Whereas the Owner is desirous to appoint and authorize the Consultant as his agent, granting him the sole,exclusive and irrevocable rights to sell, exchange, lease, trade any / all portion of the business, including but not limited to its tangible and intangible assets, including furniture, fixture, equipment, inventory, trademark, trade names, customer list, contact data base, deposits, goodwill, licenses, and franchises on the proposed and agreed terms set forth herein or for any terms the Owner agrees during the sole and exclusive period starting from the date of signing this agreement until its validity.
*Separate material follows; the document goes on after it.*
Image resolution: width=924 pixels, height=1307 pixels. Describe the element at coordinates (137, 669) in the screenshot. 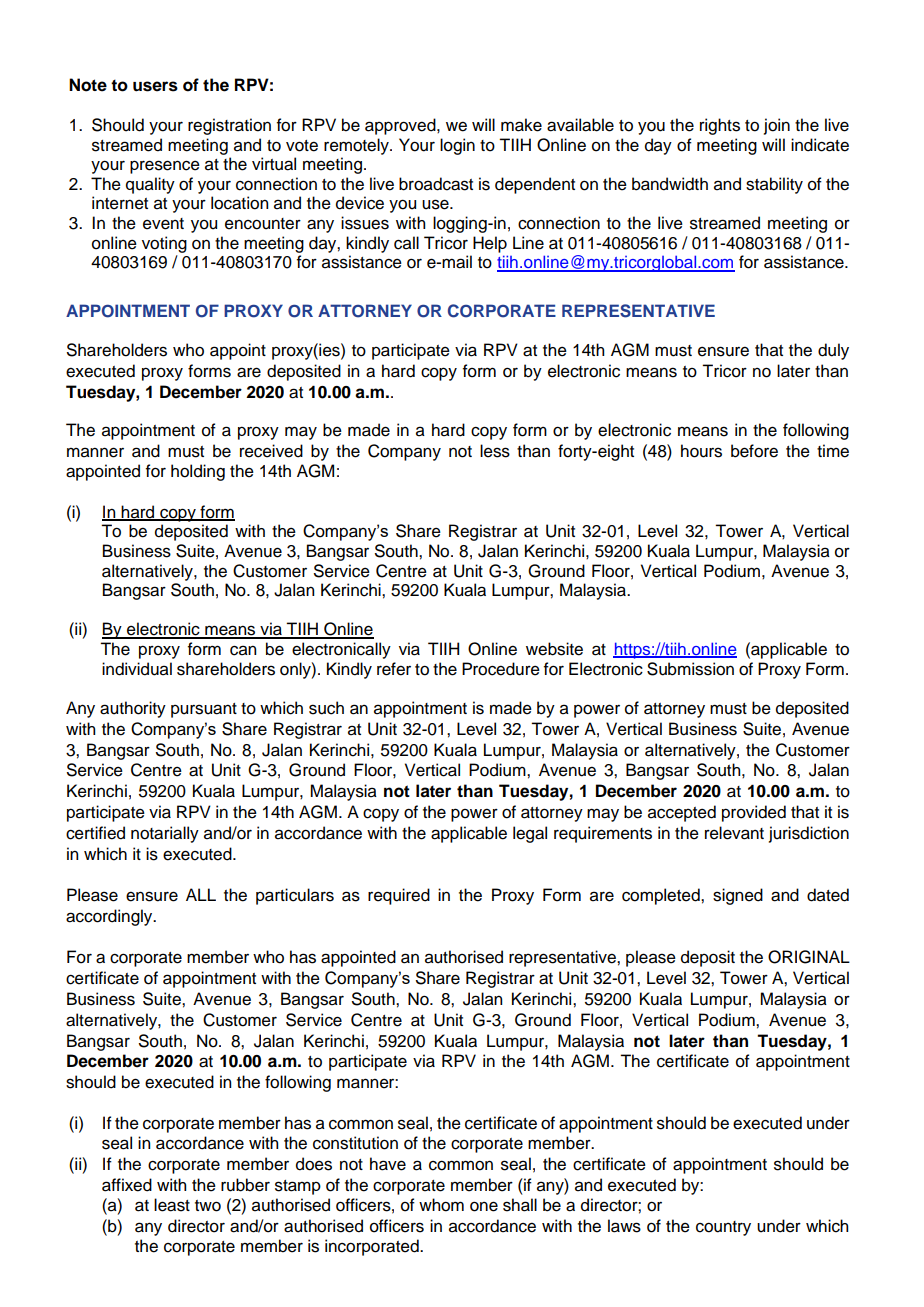

I see `individual` at that location.
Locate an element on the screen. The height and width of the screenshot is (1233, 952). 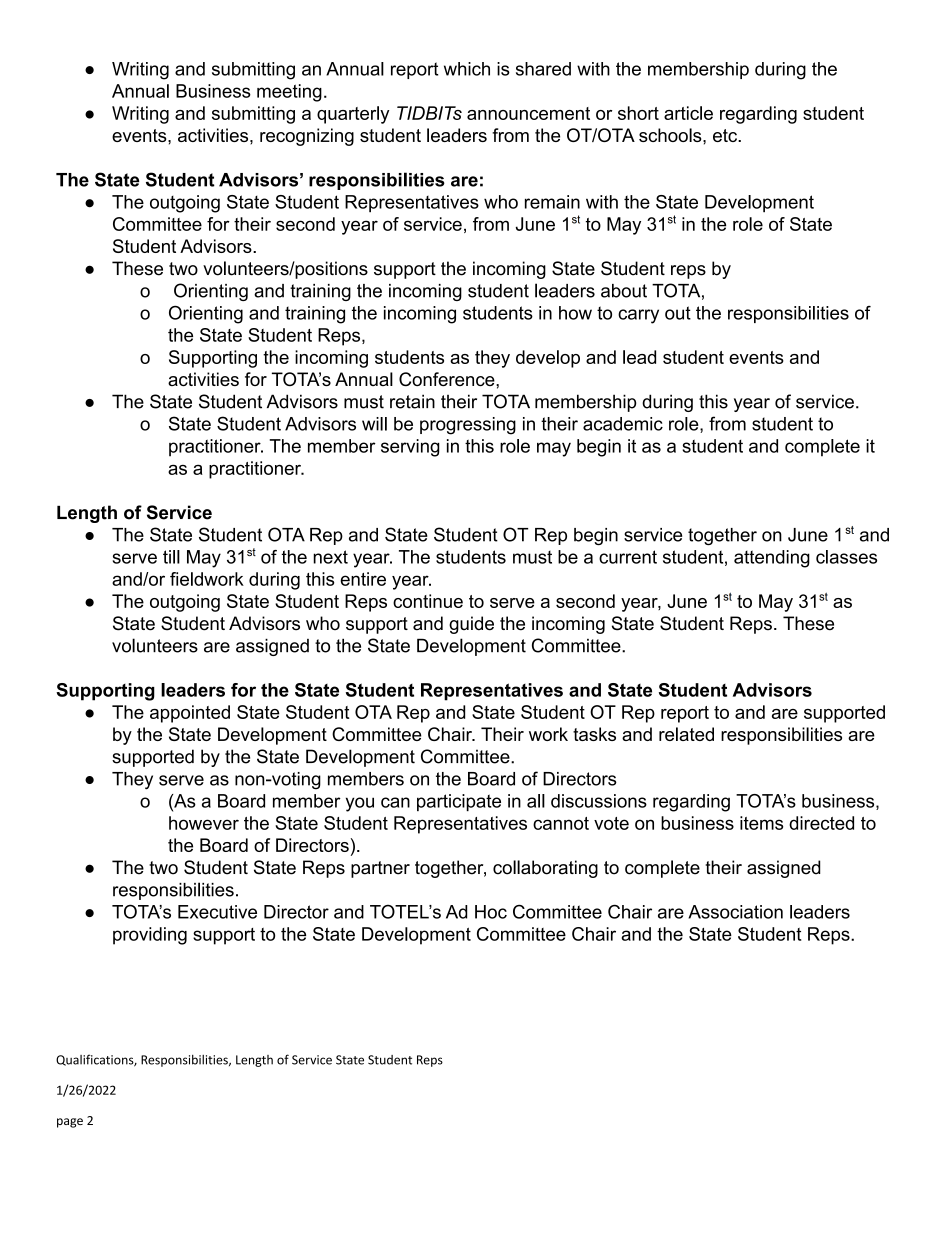
Hoc is located at coordinates (491, 912).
Whereas the Consultant has accepted this engagement by pledging to use its best efforts as part of Consultant's ordinary course of business to promote, market and offer for sale, and to procure a ready, interested, willing and eligible Buyer (hereinafter called as "Investor") for the Business.
Whereas the both Parties are agreed to below terms and conditions of this agreement in order to execute the transaction more effectively;
Validity of the Agreement: The validity of this agreement will be for 10 months from the date of signing or until the transaction is executed which will be auto renewed for every 3 months until a 30 days' notice is served by either party.
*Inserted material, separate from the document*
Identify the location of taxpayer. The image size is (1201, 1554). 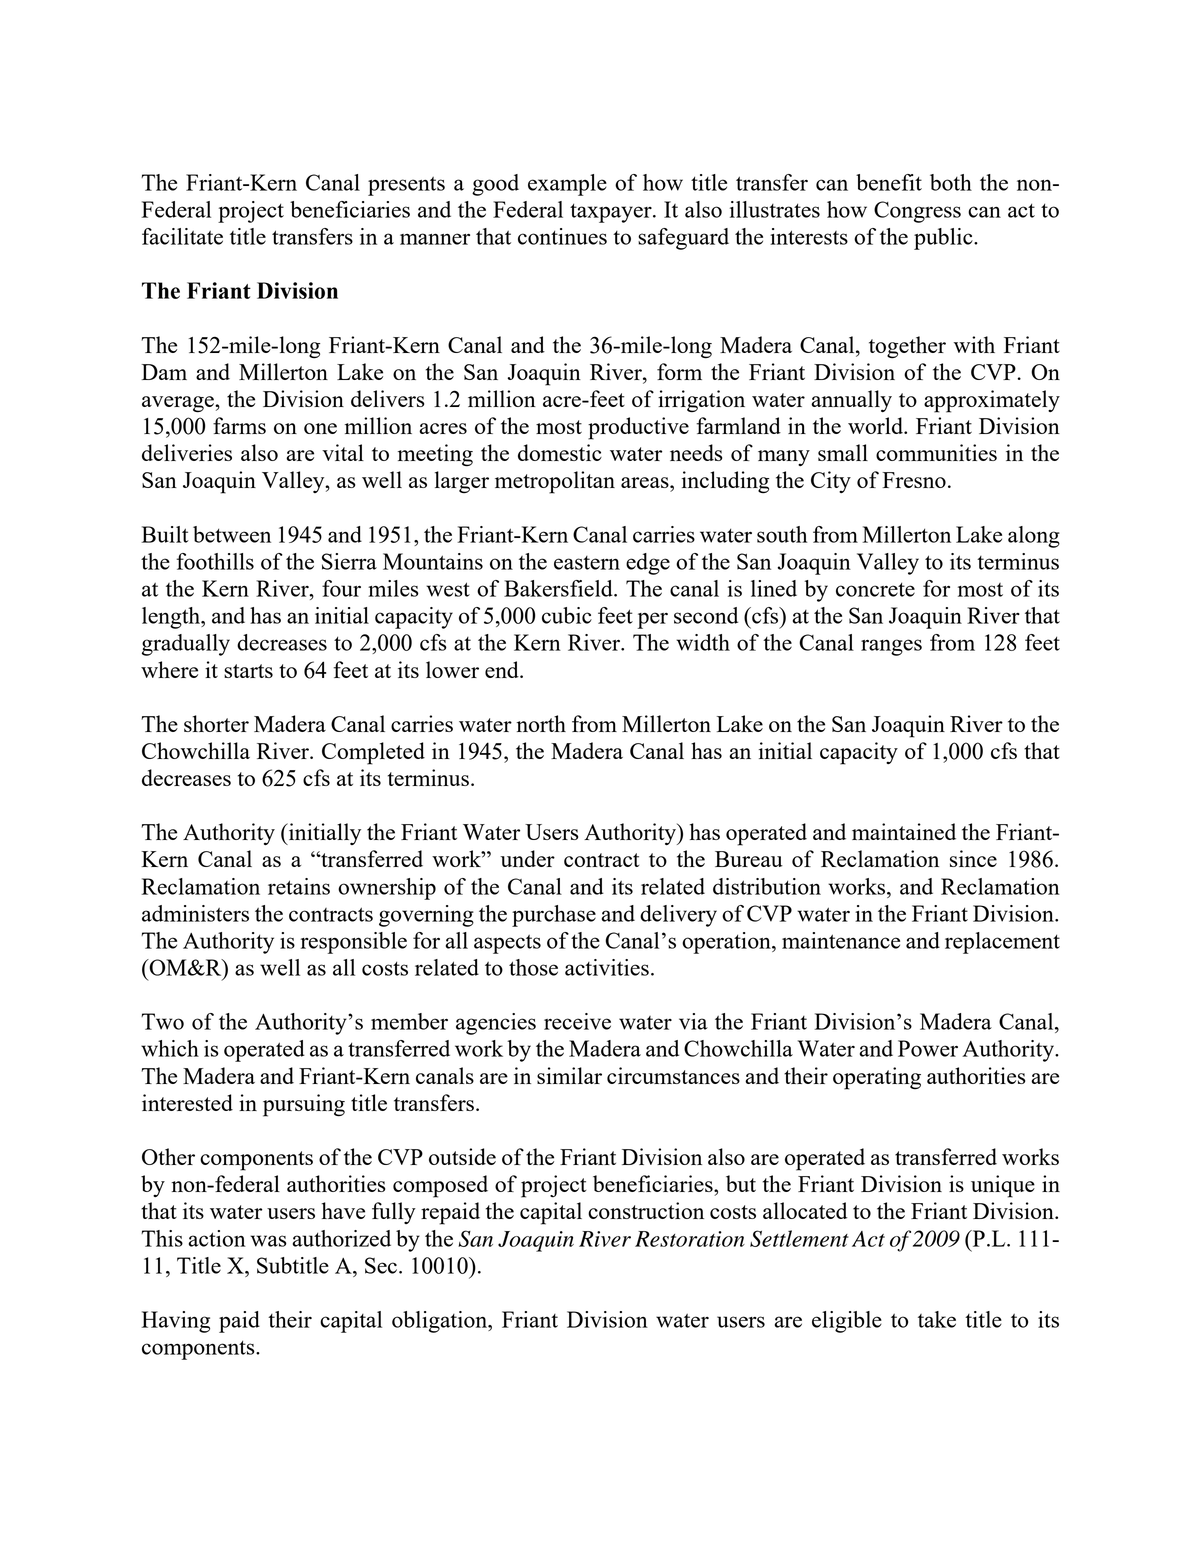
(612, 213).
Liability: The duties and obligations of both the parties towards the other party and / or to any third party are limited to the terms and conditions of this agreement. Consultant doesn't constitute any representation, warranty or guarantee of any kind whatsoever, and will not stand liable for any direct or indirect loss, loss of profit, personal / business opportunities, emotional disturbances, special or consequential damages arising out of or in connection with any delay in performance or non-performance due to what so ever the reason may be.
Confidentiality Information: During the term of this Agreement and for a period of One (1) year thereafter, Consultant shall maintain in confidence and use only for purposes of this Agreement any information or documentation which Owner marks "Confidential" (collectively "Confidential Information"). To the extent it is reasonably necessary or appropriate to fulfill its obligations or exercise its rights under this Agreement, Consultant may disclose without prejudice, the Confidential Information which it is otherwise obligated under this Article not to disclose to its affiliates and to prospective Investor or co-broker, on a need-to-know basis, on condition that such entities or persons agree to keep the Confidential Information confidential for the same time periods and to the same extent as Consultant is required to keep the Confidential Information confidential.
Binding Effect: This Agreement shall inure to the benefit of the parties hereto and shall be binding upon the parties hereto and their respective heirs, successors, and assigns.
Severability: If any term, covenant, condition, or provision of this Agreement thereof to any circumstance shall be invalid, illegal or unenforceable to any extent, the remaining terms, conditions, and provisions of this Agreement shall not be affected thereby.
Entire Agreement: This Agreement shall constitute the entire agreement between the parties and will supersede any prior understanding or representation.
Digital or Electronic Signatures: In accordance with the Uniform Electronic Transactions Act (UETA) and the Electronic Signatures in Global and National Commerce Act, or E-Sign (the Act) and other applicable local or state legislation regarding Electronic Signatures and Transactions, the parties do hereby expressly agree to the use of electronic signatures as an additional method of signing and/or initialing this Agreement. The parties hereby agree that either party may sign electronically by using a digital signature service.
Arbitration: Any dispute which may arise in connection with the interpretation of the provisions of this contract shall be amicably settled, failing which; State and/or Federal Law of USA will be the governing rule. The award of the arbitration shall be final and binding upon both parties. Nothing in this Agreement is intended to contradict any mandatory provision of any Applicable Law.